GIVEN TEXT:

[start]

Customer touchpoints are all the points of contact between the customer and the brand or the product along the customer journey.
By ensuring a positive customer experience across all touchpoints, SaaS companies can increase customer satisfaction, boost conversions, and strengthen relationships with their customer.
How do you identify customer touchpoints?
First, research your customers to find out what their needs and expectations are.
Next, analyze customer interactions using analytics tools and collect feedback about their background.
Finally, create a customer journey map with all touchpoints and associated actions, challenges, opportunities, and user feelings.
Important customer touchpoints before the purchase
The touchpoints at this stage get your product on the potential customer’s radar. They showcase its value and encourage them to explore what it has to offer in more depth.
1. Advertising
Advertising isn’t the most organic way to promote your product, but it’s very effective.
That’s because you can get it in front of your audience immediately and target very specific customer segments. This is particularly the case with PPC ads, like those on Google or social media. And retargeting enables you to keep them engaged with your brand.
Targeting and retargeting have one more benefit: they allow you to personalize the messages. That’s how you can highlight specific use cases and product benefits to relevant audiences.
To optimize your ads, track the performance of your campaigns with tools like Google Analytics and run A/B tests to identify those that best convert into landing page visits.
2. Content marketing
Content marketing involves creating and distributing valuable content. Like blog posts, whitepapers, eBooks, or video tutorials.
Product-led content, which presents your product as a solution to customer problems, can be particularly effective at attracting new customers and converting them into free-trial or demo bookings.
To get a good ROI on your content, ensure it addresses genuine user pain points and offers actionable insights.
To help your users find it, optimize it for search engines and distribute it across other channels, like social media. And track its performance to identify content that best resonates with your target audiences.
3. Social media platforms
Social media platforms are the most popular marketing channel at the moment. Platforms like LinkedIn, X, Facebook, YouTube, or TikTok are spaces where you can engage with potential customers, share your content, and build brand awareness.
To get the most out of this touchpoint, choose the platforms where your target audience hangs out. Post regularly to keep your audience engaged and respond to their comments and messages to build a community around your brand.
Visual content resonates best with social media users, so invest in videos, high-quality images, infographics, and carousels.
4. Email marketing
Email marketing involves sending targeted emails to potential customers to nurture leads and drive conversions. These could be newsletters, promotional offers, or drip campaigns.

[end]

PROVIDED INFORMATION:
[start]

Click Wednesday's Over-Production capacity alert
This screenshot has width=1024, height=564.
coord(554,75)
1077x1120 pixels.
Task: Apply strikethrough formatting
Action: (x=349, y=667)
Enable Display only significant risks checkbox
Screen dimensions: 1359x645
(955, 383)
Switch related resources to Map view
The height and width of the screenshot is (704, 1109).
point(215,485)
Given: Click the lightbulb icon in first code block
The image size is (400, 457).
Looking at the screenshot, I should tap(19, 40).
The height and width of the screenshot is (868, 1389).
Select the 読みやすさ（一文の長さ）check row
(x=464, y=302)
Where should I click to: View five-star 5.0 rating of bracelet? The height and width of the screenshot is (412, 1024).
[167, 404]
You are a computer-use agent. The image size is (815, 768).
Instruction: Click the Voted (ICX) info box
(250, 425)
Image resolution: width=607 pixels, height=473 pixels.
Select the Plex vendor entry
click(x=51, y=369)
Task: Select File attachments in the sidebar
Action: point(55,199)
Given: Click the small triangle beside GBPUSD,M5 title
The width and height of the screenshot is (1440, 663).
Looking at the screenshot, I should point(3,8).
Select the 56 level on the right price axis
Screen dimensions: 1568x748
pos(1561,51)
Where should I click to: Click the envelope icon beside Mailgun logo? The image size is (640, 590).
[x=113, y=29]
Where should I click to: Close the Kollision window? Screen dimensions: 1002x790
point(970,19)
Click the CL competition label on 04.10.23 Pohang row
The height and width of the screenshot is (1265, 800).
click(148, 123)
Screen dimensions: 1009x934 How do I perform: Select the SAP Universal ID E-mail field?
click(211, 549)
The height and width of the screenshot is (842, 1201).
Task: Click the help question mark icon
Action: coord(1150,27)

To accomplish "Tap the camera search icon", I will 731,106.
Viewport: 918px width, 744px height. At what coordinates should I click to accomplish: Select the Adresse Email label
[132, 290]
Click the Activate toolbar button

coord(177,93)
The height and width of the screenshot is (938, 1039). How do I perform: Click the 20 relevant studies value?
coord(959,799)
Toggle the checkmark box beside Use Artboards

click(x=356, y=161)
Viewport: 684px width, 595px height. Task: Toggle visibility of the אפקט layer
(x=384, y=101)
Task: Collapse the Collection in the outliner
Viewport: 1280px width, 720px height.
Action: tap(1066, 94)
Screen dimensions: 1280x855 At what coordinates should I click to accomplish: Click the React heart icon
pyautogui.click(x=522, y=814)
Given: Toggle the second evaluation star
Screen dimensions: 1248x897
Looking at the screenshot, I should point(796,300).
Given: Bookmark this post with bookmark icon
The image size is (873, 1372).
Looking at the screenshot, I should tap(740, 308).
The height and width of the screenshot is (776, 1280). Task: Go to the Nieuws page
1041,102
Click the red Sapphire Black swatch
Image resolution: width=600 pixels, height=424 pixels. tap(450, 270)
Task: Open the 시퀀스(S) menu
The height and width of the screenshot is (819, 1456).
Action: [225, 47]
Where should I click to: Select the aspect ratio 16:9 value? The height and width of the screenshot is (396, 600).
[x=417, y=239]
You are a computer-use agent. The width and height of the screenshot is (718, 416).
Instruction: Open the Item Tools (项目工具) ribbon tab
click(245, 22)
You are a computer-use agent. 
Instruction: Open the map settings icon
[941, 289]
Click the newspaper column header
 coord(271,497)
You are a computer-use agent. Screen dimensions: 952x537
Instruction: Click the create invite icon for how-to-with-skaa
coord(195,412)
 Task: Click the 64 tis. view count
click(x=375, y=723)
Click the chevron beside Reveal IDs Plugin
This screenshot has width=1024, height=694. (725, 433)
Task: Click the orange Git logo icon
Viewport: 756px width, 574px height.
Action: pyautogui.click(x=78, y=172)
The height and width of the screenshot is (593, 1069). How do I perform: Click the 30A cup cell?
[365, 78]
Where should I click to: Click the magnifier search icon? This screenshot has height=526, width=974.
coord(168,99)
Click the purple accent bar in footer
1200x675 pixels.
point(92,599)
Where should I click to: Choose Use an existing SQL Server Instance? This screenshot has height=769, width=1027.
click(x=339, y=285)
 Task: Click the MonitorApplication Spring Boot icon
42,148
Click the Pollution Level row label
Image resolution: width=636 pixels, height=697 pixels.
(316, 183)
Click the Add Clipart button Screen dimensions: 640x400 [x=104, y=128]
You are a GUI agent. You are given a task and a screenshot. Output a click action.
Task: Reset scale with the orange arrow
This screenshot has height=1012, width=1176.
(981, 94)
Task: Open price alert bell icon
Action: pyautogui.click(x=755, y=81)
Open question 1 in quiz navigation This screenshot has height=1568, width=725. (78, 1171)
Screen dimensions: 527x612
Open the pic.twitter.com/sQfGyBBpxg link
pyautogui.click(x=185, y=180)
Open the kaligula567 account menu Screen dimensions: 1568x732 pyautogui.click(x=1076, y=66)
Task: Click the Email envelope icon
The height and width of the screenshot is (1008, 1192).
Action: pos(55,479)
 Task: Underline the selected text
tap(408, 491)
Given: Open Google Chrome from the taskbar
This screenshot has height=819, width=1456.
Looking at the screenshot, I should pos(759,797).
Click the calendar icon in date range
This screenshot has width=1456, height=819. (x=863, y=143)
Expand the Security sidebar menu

[end]

WHAT IS ASKED: Reproduce the passage of the customer touchpoints text that begins at the words "To optimize your" and stops after the words "or demo bookings.".

FULL RESPONSE:
To optimize your ads, track the performance of your campaigns with tools like Google Analytics and run A/B tests to identify those that best convert into landing page visits.
2. Content marketing
Content marketing involves creating and distributing valuable content. Like blog posts, whitepapers, eBooks, or video tutorials.
Product-led content, which presents your product as a solution to customer problems, can be particularly effective at attracting new customers and converting them into free-trial or demo bookings.